Exercise objective: Below are records; print only the lines from the line containing "Click the help icon beside Make dynamic" to the end, both included, reproduced exactly and without the pictures.

Segment Start: Source material

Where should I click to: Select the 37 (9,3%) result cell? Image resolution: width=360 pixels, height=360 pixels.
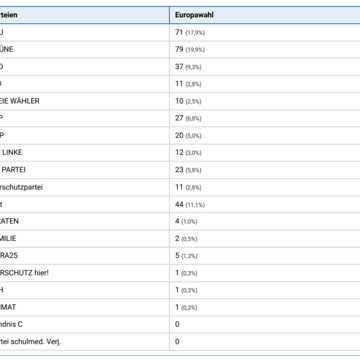tap(265, 67)
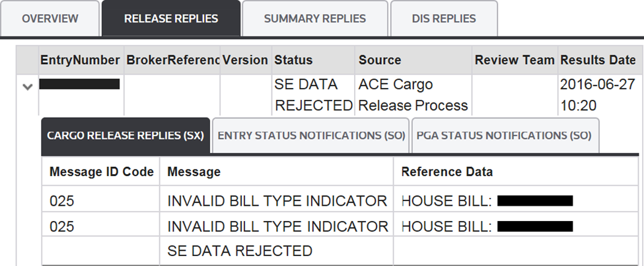Sort by EntryNumber column header
The image size is (644, 266).
(80, 60)
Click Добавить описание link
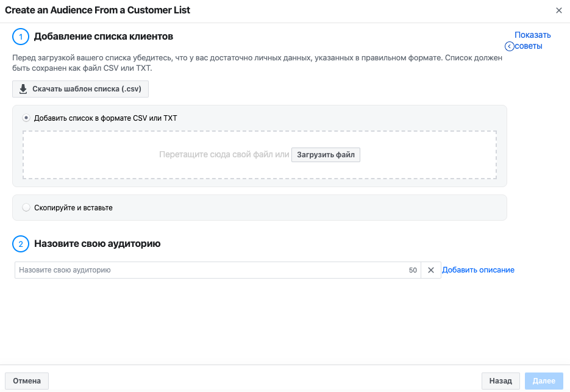Image resolution: width=570 pixels, height=392 pixels. point(478,270)
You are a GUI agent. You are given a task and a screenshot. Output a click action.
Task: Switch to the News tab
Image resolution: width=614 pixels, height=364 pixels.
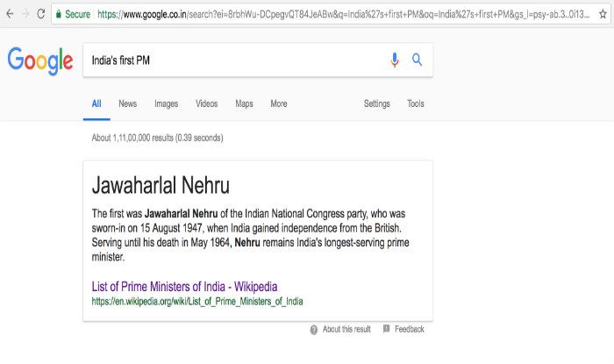(x=127, y=103)
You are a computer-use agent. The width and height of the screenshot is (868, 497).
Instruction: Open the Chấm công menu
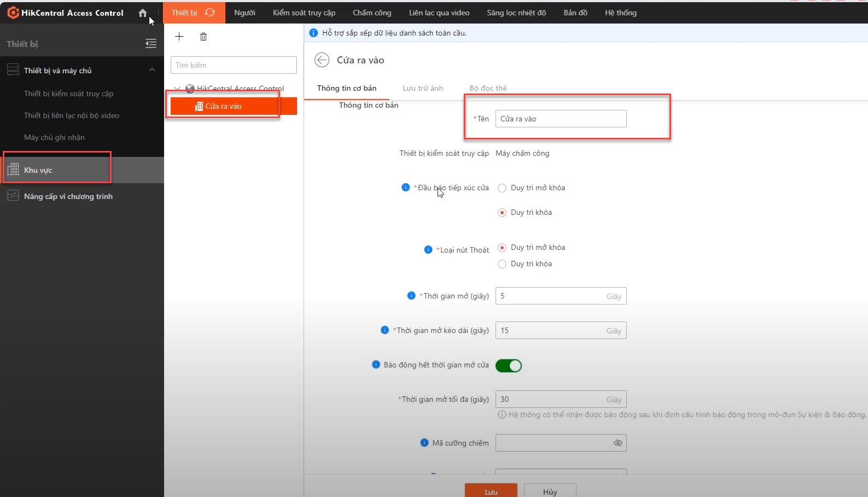point(372,13)
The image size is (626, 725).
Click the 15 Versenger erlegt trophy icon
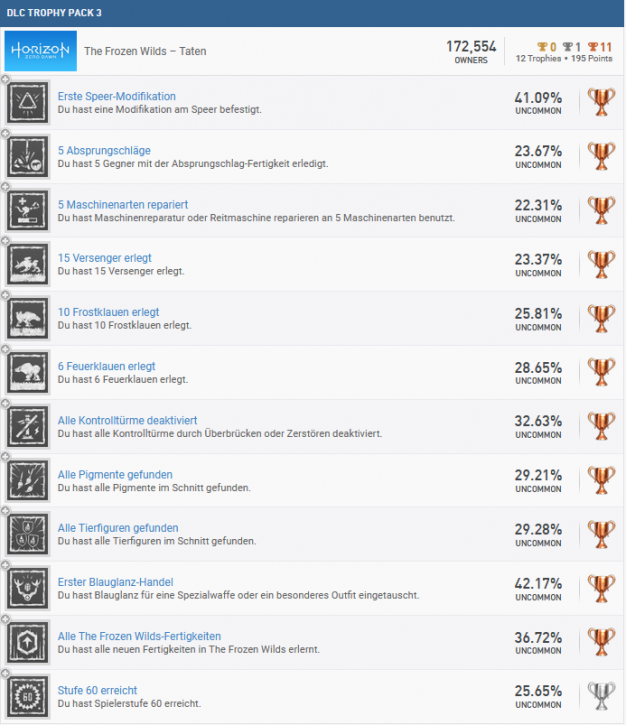[x=28, y=265]
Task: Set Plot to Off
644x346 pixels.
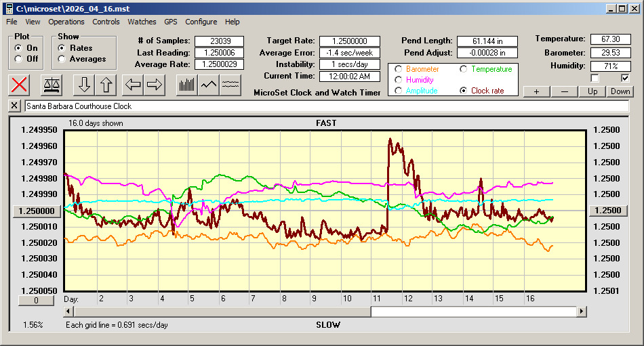Action: point(18,59)
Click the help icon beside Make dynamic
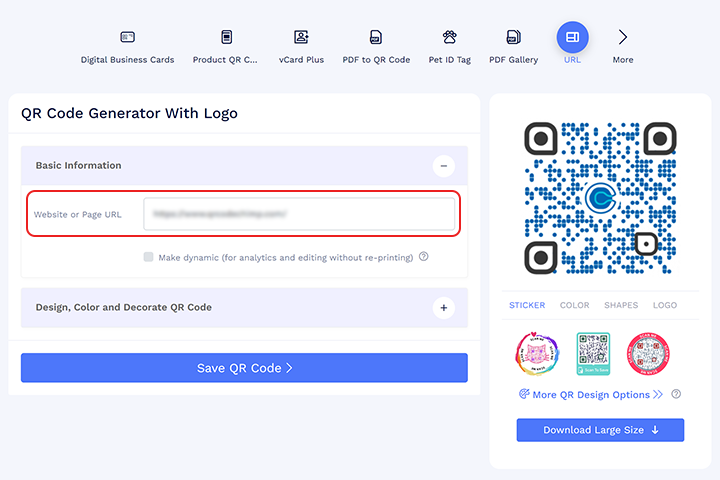Viewport: 720px width, 480px height. click(424, 257)
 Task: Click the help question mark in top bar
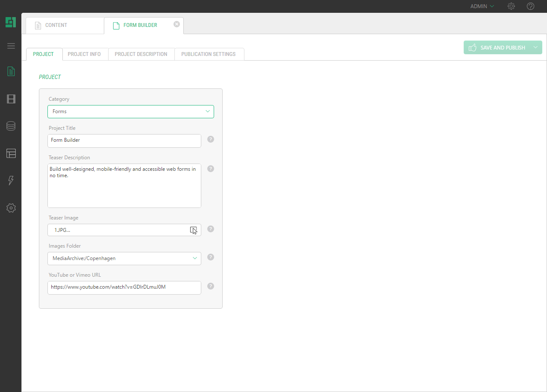[x=530, y=6]
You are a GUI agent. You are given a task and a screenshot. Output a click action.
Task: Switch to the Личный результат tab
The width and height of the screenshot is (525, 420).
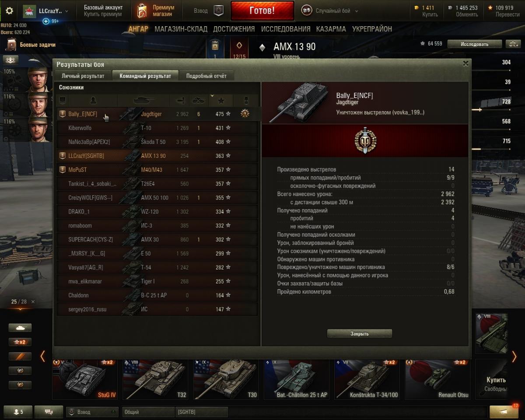pyautogui.click(x=83, y=76)
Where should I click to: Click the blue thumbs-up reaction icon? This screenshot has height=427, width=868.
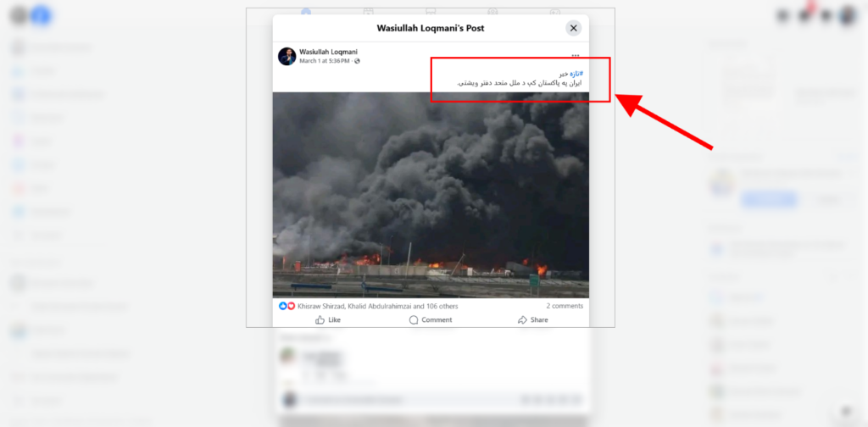click(283, 306)
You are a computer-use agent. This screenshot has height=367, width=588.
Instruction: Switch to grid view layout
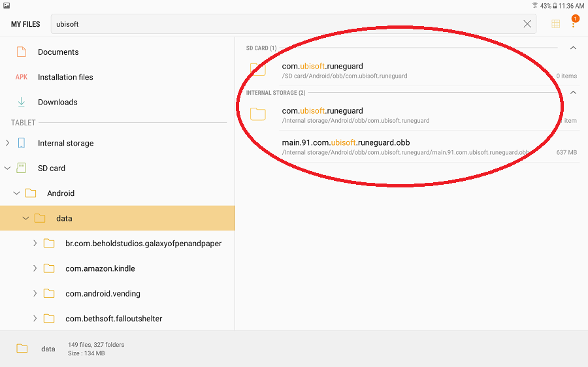555,24
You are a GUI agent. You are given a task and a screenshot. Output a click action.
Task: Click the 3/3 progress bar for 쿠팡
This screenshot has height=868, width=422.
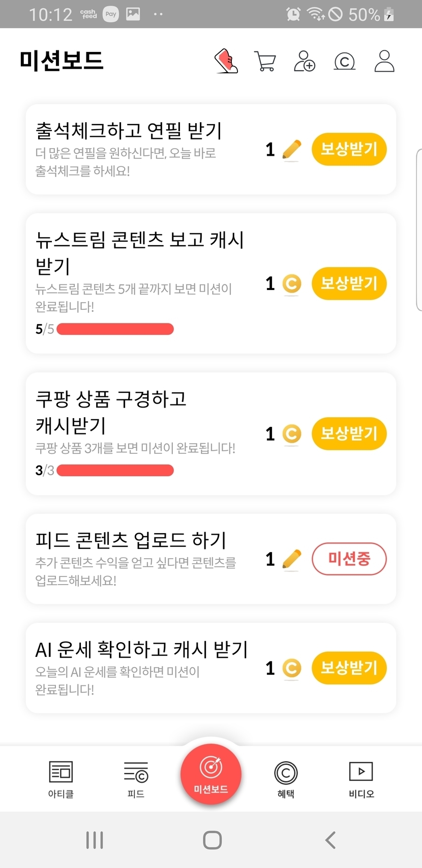click(115, 470)
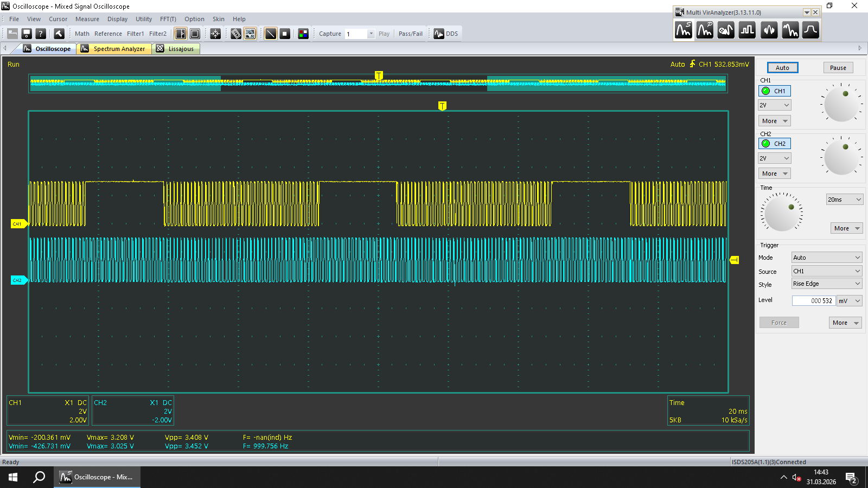868x488 pixels.
Task: Click the hammer tool icon in toolbar
Action: tap(59, 34)
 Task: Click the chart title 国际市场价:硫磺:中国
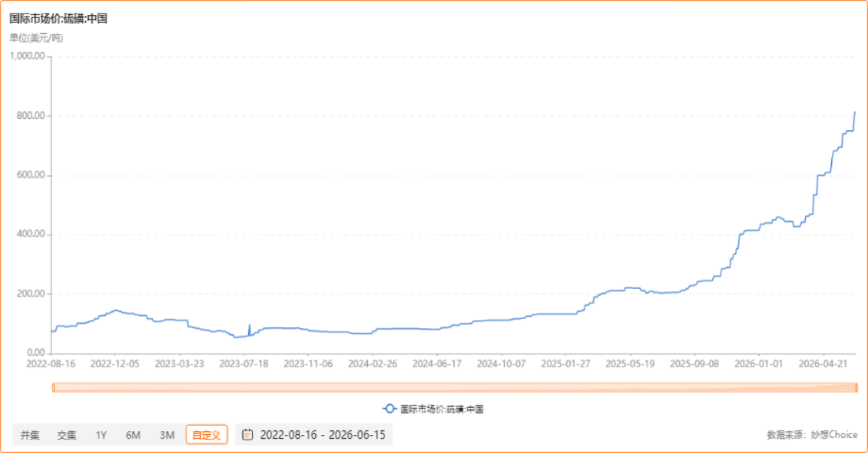(58, 18)
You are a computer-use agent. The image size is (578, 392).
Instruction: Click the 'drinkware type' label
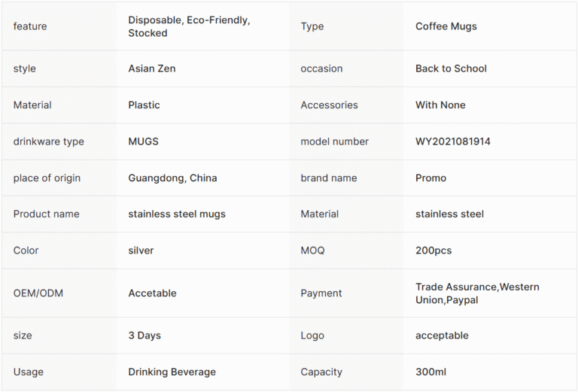[x=48, y=141]
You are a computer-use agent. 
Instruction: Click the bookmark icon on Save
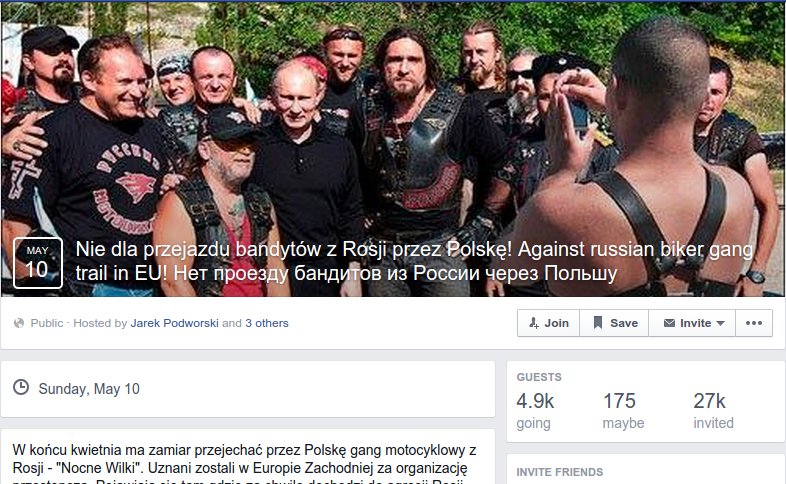click(598, 323)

Segment End: Source material

Expected answer:
Click the help icon beside Make dynamic
Viewport: 720px width, 480px height. click(424, 257)
 Task: Click the help question mark in top bar
[x=530, y=6]
You are a GUI agent. You are given a task and a screenshot. Output a click action.
Task: Switch to the Личный результат tab
The width and height of the screenshot is (525, 420).
pyautogui.click(x=83, y=76)
Where should I click to: Click the blue thumbs-up reaction icon? This screenshot has height=427, width=868.
click(283, 306)
You are a computer-use agent. This screenshot has height=367, width=588.
Instruction: Switch to grid view layout
555,24
You are a GUI agent. You are given a task and a screenshot. Output a click action.
Task: Click the 3/3 progress bar for 쿠팡
This screenshot has height=868, width=422.
click(115, 470)
868x488 pixels.
Task: Click the hammer tool icon in toolbar
Action: tap(59, 34)
 Task: Click the chart title 国际市场价:硫磺:中国
(58, 18)
You are a computer-use agent. The image size is (578, 392).
Instruction: Click the 'drinkware type' label
[x=48, y=141]
You are a computer-use agent. 
Instruction: Click the bookmark icon on Save
click(598, 323)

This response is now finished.